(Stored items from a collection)

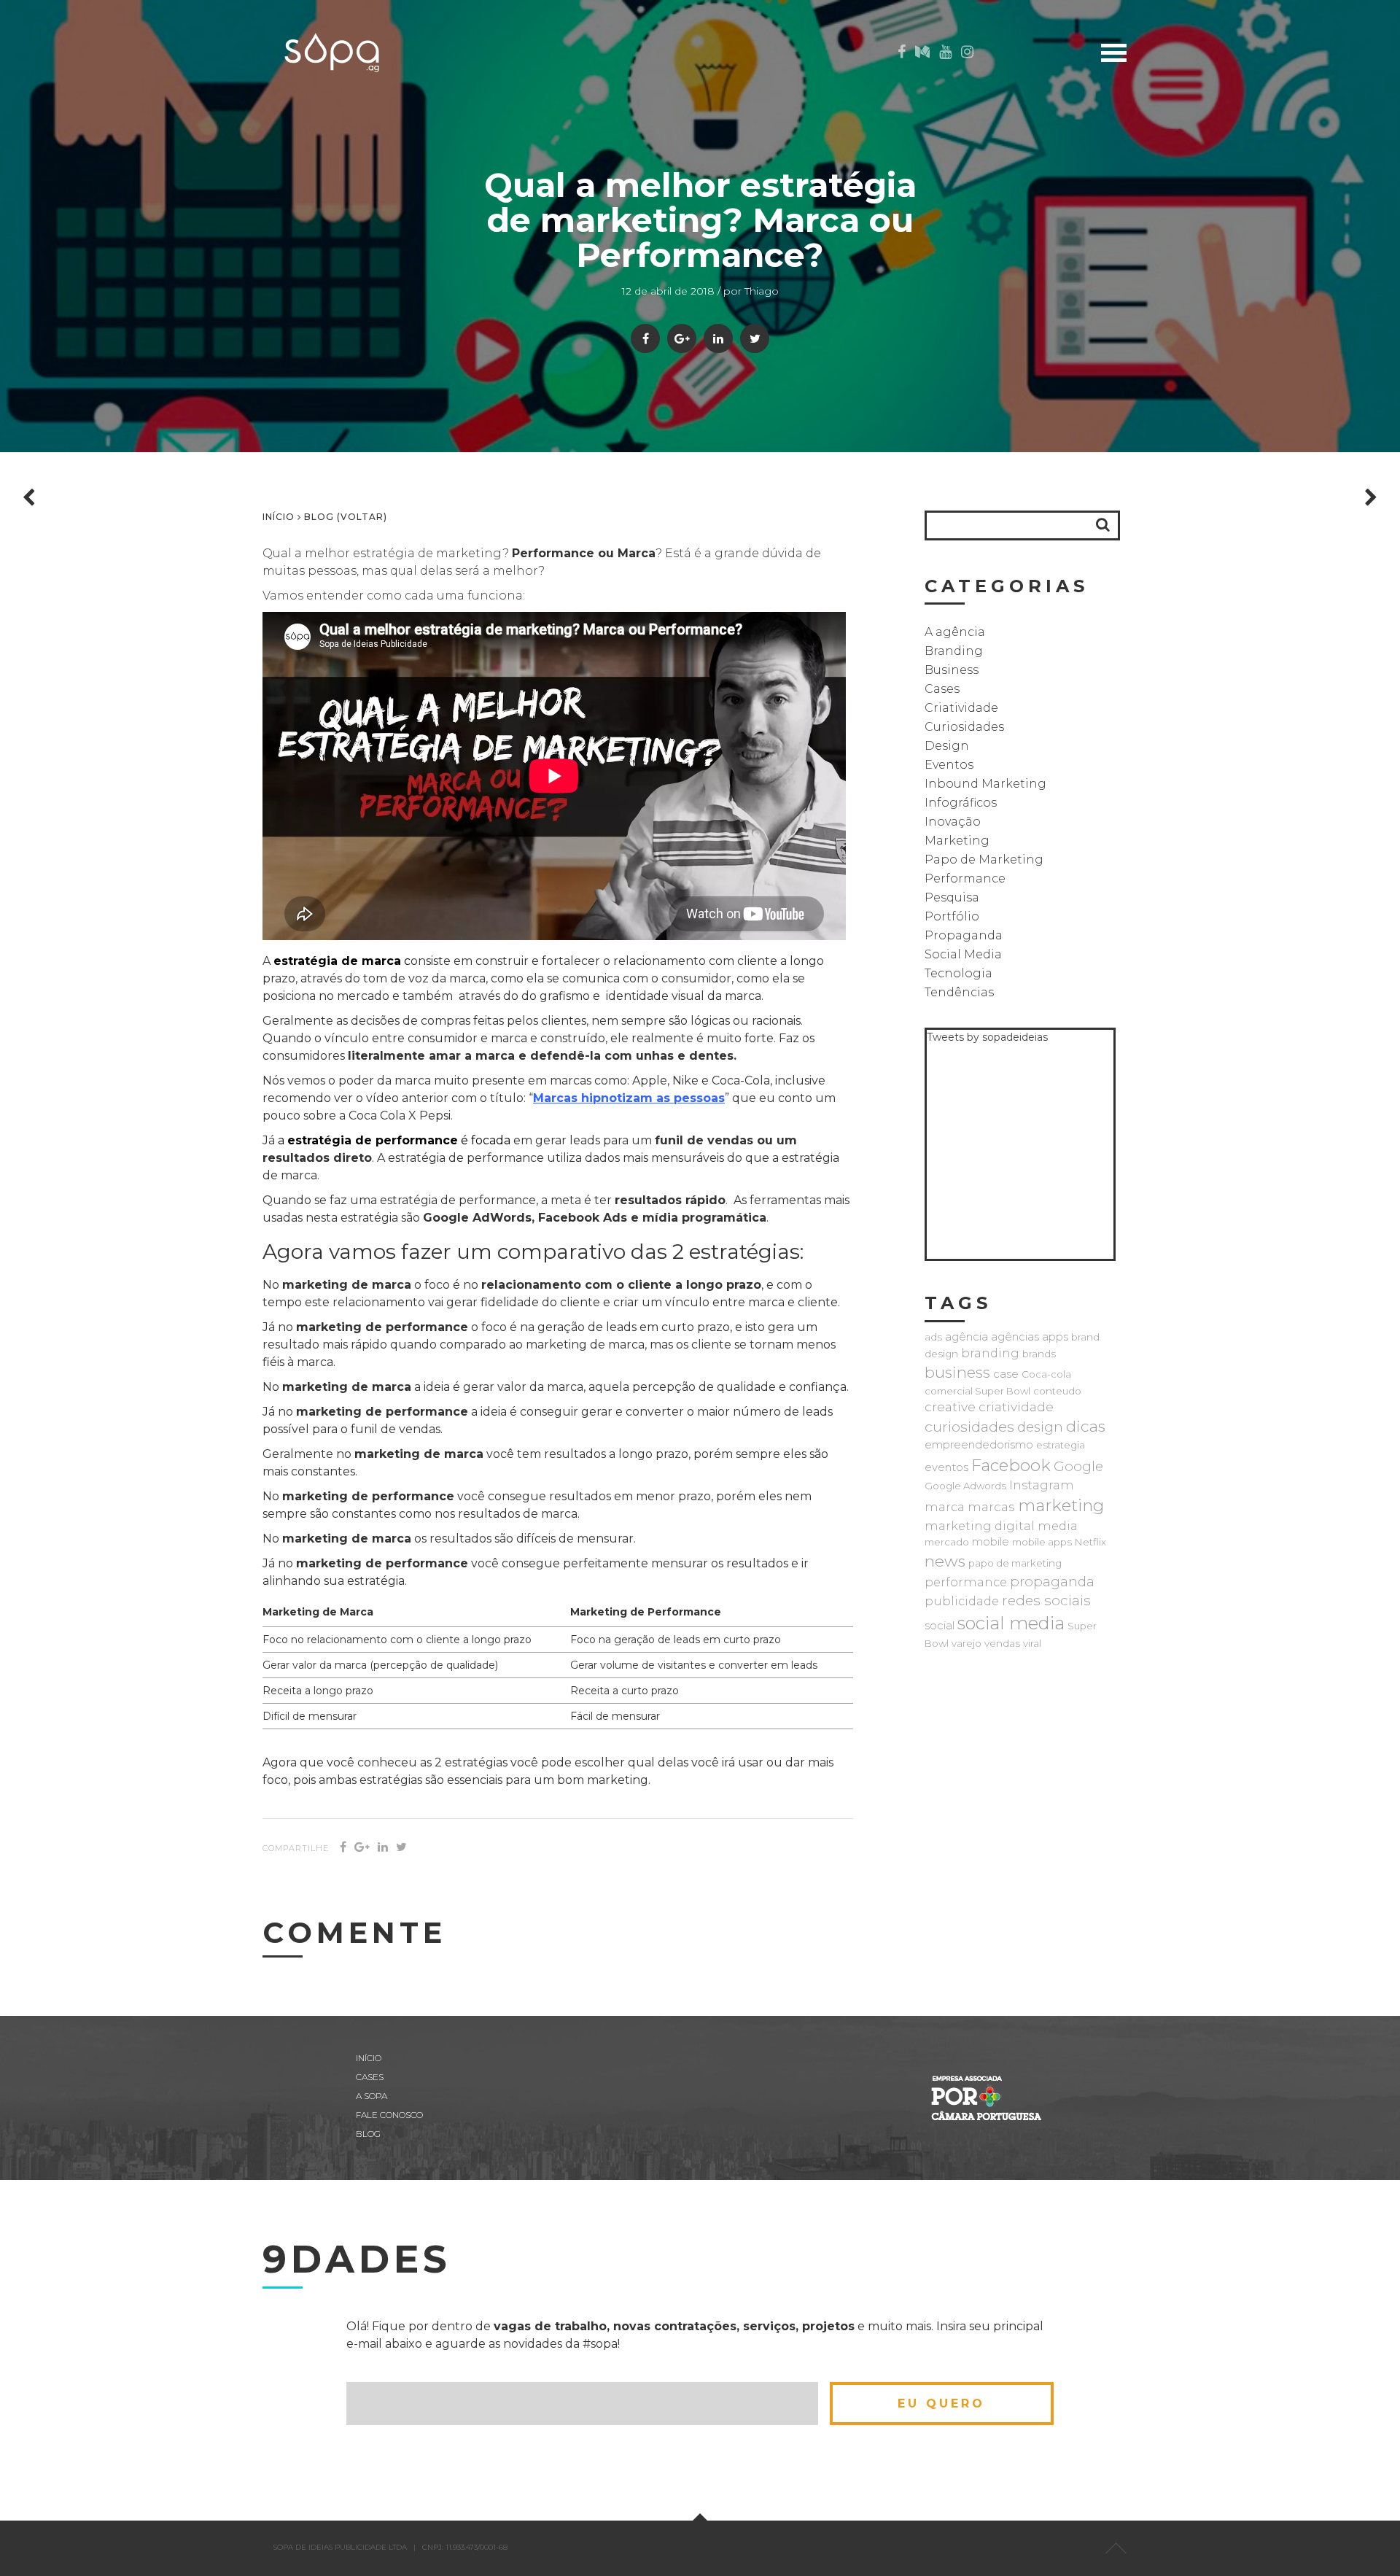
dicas (1085, 1426)
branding (990, 1353)
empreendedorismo (979, 1444)
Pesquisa (952, 897)
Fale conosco (389, 2114)
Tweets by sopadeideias (987, 1037)
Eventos (949, 765)
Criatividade (961, 708)
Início (1177, 96)
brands (1039, 1353)
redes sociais (1046, 1600)
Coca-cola (1046, 1374)
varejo (966, 1643)
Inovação (953, 822)
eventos (946, 1467)
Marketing (957, 840)
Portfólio (952, 916)
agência (966, 1336)
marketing (1061, 1505)
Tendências (959, 992)
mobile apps (1042, 1542)
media (1058, 1525)
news (945, 1560)
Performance (965, 878)
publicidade (962, 1601)
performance (966, 1582)
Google (1078, 1466)
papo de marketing (1015, 1563)
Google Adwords (965, 1485)
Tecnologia (958, 973)
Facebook (1011, 1465)
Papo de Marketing (984, 859)
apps (1055, 1336)
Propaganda (964, 935)
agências (1015, 1336)
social (939, 1625)
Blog (1177, 141)
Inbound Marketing (985, 784)
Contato (1166, 187)
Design (947, 746)
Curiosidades (964, 727)
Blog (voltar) (345, 516)
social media (1011, 1623)
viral (1032, 1643)
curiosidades (969, 1426)
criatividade (1016, 1406)
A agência (955, 632)
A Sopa (1173, 164)
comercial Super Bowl (977, 1391)
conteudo (1057, 1391)
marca (945, 1507)
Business (952, 670)
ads (933, 1337)
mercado (947, 1542)
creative (950, 1406)
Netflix (1090, 1542)
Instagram (1041, 1485)
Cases (1176, 119)
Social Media (963, 954)
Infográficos (961, 803)
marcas (991, 1506)
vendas (1002, 1643)
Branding (954, 651)
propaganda (1052, 1581)
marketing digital (980, 1525)
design (1040, 1427)
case (1006, 1374)
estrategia (1060, 1445)
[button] (1103, 524)
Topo (1116, 2548)
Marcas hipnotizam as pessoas (629, 1098)
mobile (990, 1541)
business (957, 1372)
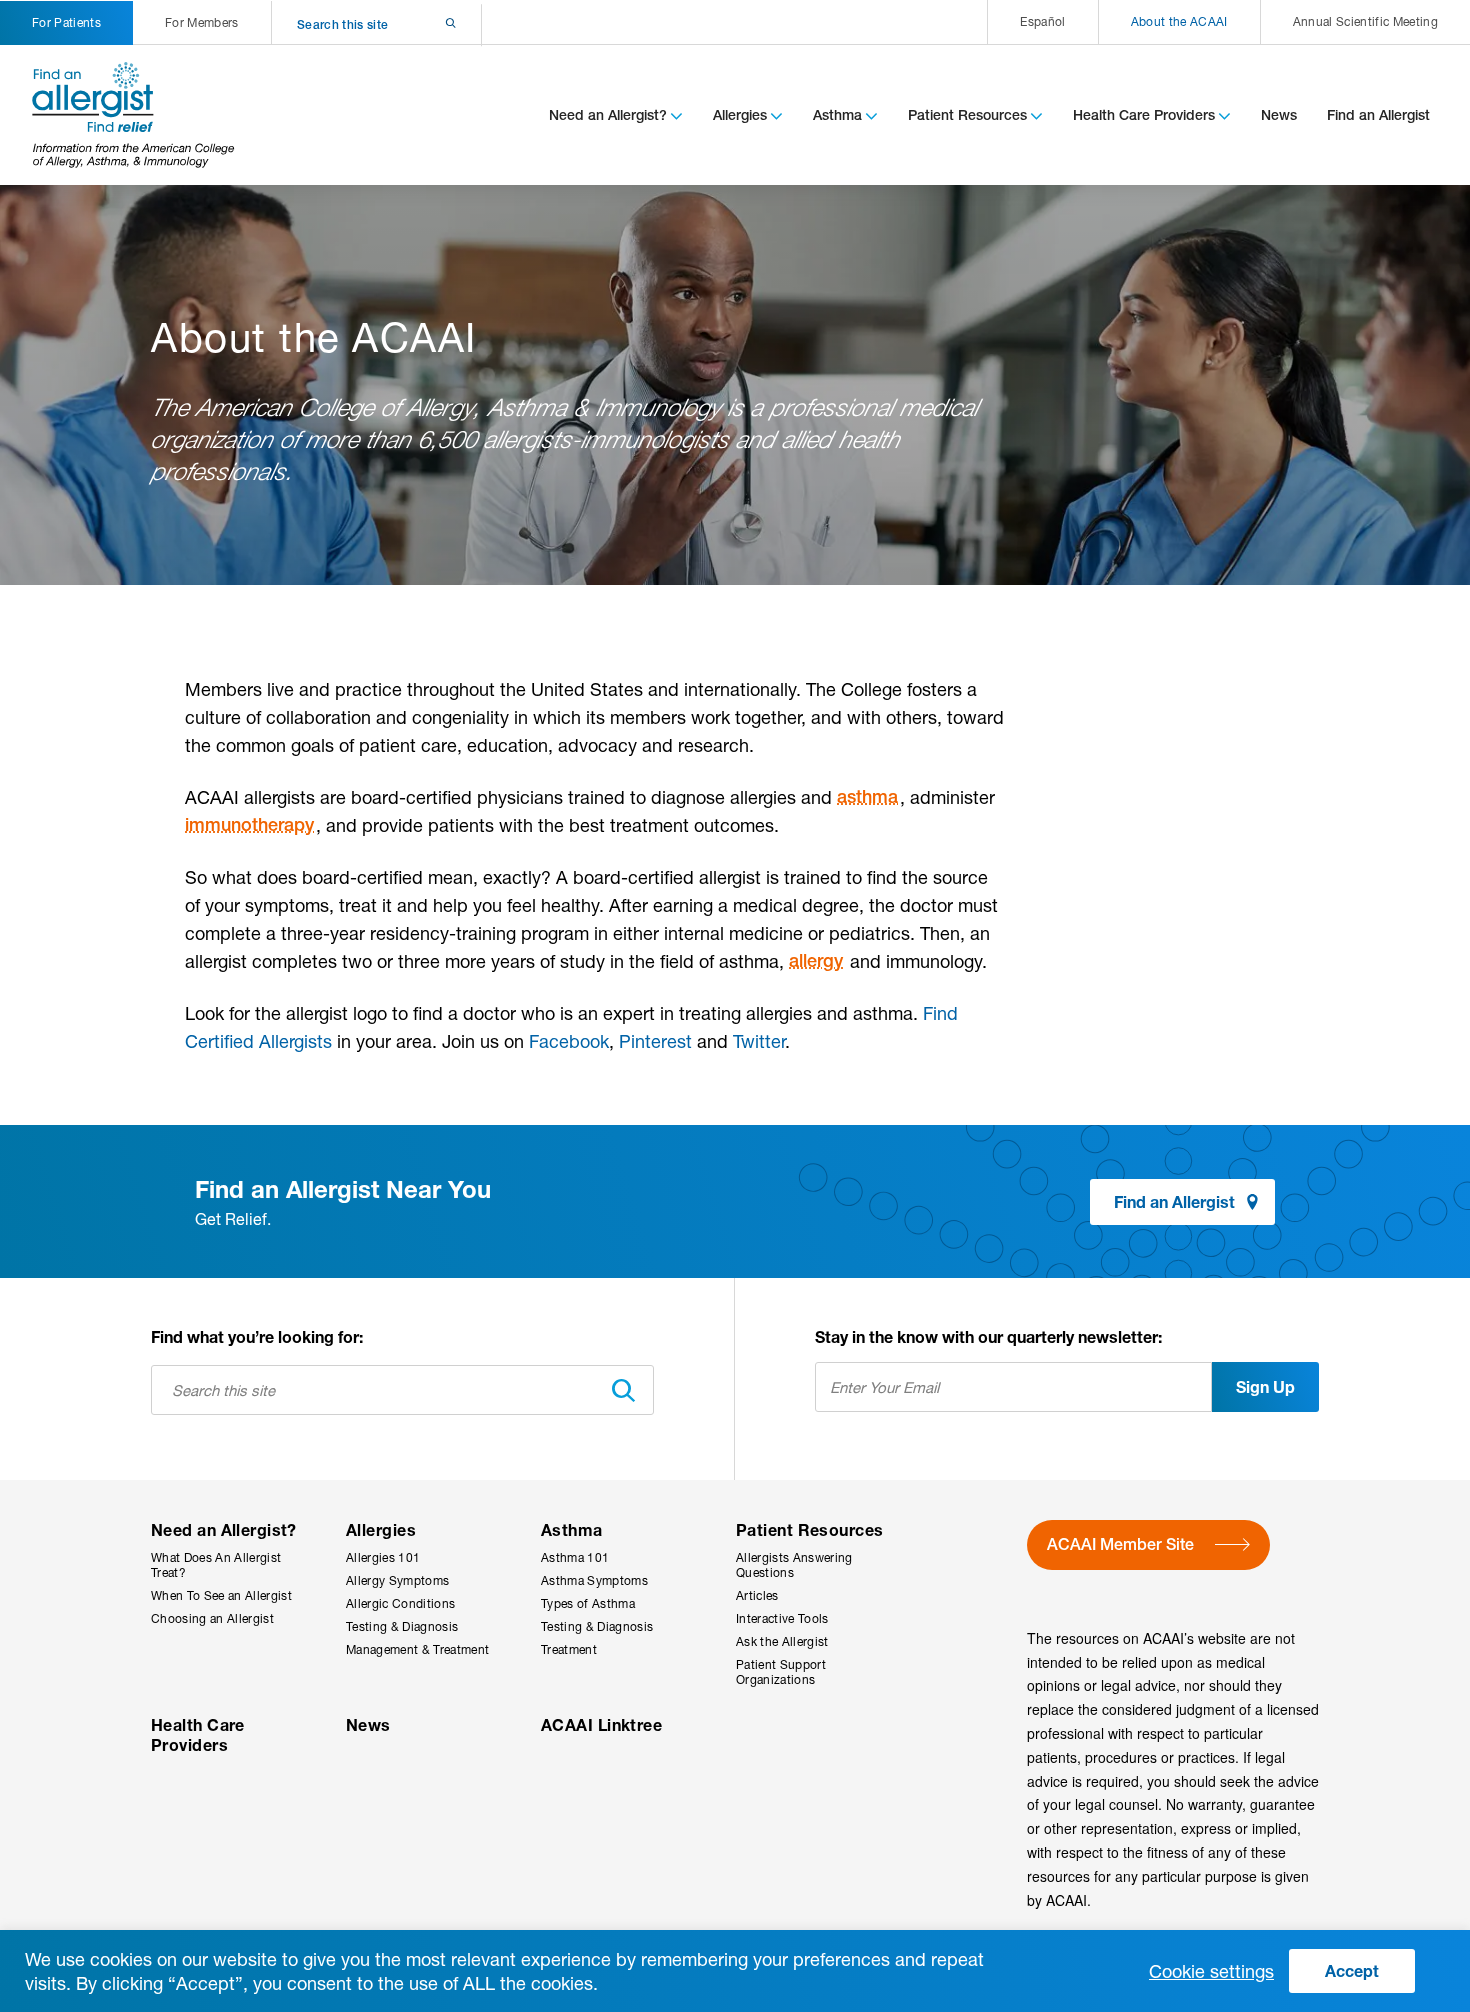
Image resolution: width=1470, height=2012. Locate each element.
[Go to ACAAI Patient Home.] (134, 115)
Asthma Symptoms (594, 1580)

- **Work request**
Repeat every line above precisely; pictures do not belong in the copy.

- **Answer space**
dicas (1085, 1426)
branding (990, 1353)
empreendedorismo (979, 1444)
Pesquisa (952, 897)
Fale conosco (389, 2114)
Tweets by sopadeideias (987, 1037)
Eventos (949, 765)
Criatividade (961, 708)
Início (1177, 96)
brands (1039, 1353)
redes sociais (1046, 1600)
Coca-cola (1046, 1374)
varejo (966, 1643)
Inovação (953, 822)
eventos (946, 1467)
Marketing (957, 840)
Portfólio (952, 916)
agência (966, 1336)
marketing (1061, 1505)
Tendências (959, 992)
mobile apps (1042, 1542)
media (1058, 1525)
news (945, 1560)
Performance (965, 878)
publicidade (962, 1601)
performance (966, 1582)
Google (1078, 1466)
papo de marketing (1015, 1563)
Google Adwords (965, 1485)
Tecnologia (958, 973)
Facebook (1011, 1465)
Papo de Marketing (984, 859)
apps (1055, 1336)
Propaganda (964, 935)
agências (1015, 1336)
social (939, 1625)
Blog (1177, 141)
Inbound Marketing (985, 784)
Contato (1166, 187)
Design (947, 746)
Curiosidades (964, 727)
Blog (voltar) (345, 516)
social media (1011, 1623)
viral (1032, 1643)
curiosidades (969, 1426)
criatividade (1016, 1406)
A agência (955, 632)
A Sopa (1173, 164)
comercial Super Bowl (977, 1391)
conteudo (1057, 1391)
marca (945, 1507)
Business (952, 670)
ads (933, 1337)
mercado (947, 1542)
creative (950, 1406)
Netflix (1090, 1542)
Instagram (1041, 1485)
Cases (1176, 119)
Social Media (963, 954)
Infográficos (961, 803)
marcas (991, 1506)
vendas (1002, 1643)
Branding (954, 651)
propaganda (1052, 1581)
marketing digital (980, 1525)
design (1040, 1427)
case (1006, 1374)
estrategia (1060, 1445)
[button] (1103, 524)
Topo (1116, 2548)
Marcas hipnotizam as pessoas (629, 1098)
mobile (990, 1541)
business (957, 1372)
Image resolution: width=1470, height=2012. Locate each element.
[Go to ACAAI Patient Home.] (134, 115)
Asthma Symptoms (594, 1580)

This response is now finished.